Technical information
- Licensing authority: CRT
- Class: A
- ERP: 2.020 kW
- HAAT: 38.7 m (127 ft)

Links
- Webcast: Listen live
- Website: lacalurosa.mx

= XEWV-FM =

Radio station in Mexicali, Baja California, Mexico

XEWV-FM is a radio station in Mexicali, Baja California, Mexico, broadcasting on 106.7 MHz. It airs a Regional Mexican and Latin Music music format known as Party Mix.

==History==
XEWV-FM received its concession in June 1965 for operation on 89.6 MHz. At the time, Mexico had licensed several radio stations on even decimal FM frequencies, which were never used in the United States. By 1970, all of the even decimal stations had been relocated to odd-numbered frequencies or had disappeared; XEWV was relocated to 106.7 MHz.

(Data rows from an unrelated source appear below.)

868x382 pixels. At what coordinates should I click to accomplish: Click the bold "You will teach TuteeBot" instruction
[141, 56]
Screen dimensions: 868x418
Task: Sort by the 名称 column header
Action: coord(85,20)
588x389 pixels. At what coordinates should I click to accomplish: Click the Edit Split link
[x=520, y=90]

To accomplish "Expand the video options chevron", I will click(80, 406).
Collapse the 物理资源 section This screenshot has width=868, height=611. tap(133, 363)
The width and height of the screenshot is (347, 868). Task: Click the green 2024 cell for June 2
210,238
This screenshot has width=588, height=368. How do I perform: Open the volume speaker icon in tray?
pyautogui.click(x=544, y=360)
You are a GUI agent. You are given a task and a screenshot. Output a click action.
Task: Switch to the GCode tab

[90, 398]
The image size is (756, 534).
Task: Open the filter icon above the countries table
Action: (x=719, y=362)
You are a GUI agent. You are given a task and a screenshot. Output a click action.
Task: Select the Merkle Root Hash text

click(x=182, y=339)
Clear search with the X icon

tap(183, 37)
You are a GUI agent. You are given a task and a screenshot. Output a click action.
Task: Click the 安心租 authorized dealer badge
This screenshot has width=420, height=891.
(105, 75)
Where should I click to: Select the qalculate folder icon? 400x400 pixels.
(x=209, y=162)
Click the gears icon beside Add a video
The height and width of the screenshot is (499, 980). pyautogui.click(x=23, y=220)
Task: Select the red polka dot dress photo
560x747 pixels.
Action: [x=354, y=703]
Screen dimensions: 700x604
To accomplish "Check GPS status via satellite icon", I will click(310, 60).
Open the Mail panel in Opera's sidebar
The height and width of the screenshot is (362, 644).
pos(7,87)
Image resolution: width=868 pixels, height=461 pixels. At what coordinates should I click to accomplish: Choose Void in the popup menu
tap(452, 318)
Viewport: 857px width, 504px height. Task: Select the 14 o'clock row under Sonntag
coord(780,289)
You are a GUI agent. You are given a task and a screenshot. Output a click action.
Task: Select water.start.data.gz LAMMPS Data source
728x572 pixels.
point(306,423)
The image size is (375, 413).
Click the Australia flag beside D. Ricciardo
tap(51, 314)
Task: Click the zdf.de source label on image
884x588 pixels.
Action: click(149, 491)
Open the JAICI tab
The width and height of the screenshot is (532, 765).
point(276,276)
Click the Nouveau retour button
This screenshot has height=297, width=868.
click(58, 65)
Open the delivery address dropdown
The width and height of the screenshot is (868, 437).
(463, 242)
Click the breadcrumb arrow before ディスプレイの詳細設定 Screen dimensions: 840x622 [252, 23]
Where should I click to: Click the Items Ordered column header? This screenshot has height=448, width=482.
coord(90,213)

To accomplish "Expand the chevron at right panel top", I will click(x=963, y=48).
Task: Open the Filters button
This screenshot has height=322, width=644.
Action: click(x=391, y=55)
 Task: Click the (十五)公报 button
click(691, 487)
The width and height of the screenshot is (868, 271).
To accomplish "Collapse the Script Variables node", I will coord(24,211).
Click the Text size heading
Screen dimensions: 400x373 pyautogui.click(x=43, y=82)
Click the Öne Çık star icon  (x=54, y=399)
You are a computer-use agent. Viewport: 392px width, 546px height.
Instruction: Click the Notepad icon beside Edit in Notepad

In 1974, Cadena Baja California (now known as Grupo Cadena) bought XEWV-AM-FM.

After 27 years of regional Mexican music as Fiesta Mexicana, on September 9, 2011, XEWV-FM flipped to the More FM format, which debuted in Tijuana on sister station XHMORE-FM in 1994.

On March 23, 2020, XEWV-FM changed names and relaunched as pop station Suena FM 106.7. On May 22, 2022, Grupo Cadena ceased broadcast operations on its terrestrial stations in Mexicali. It did not begin coming back on the air until April 2023, after the Cadena stations were sold to a consortium related to Tijuana news website Esquina 32.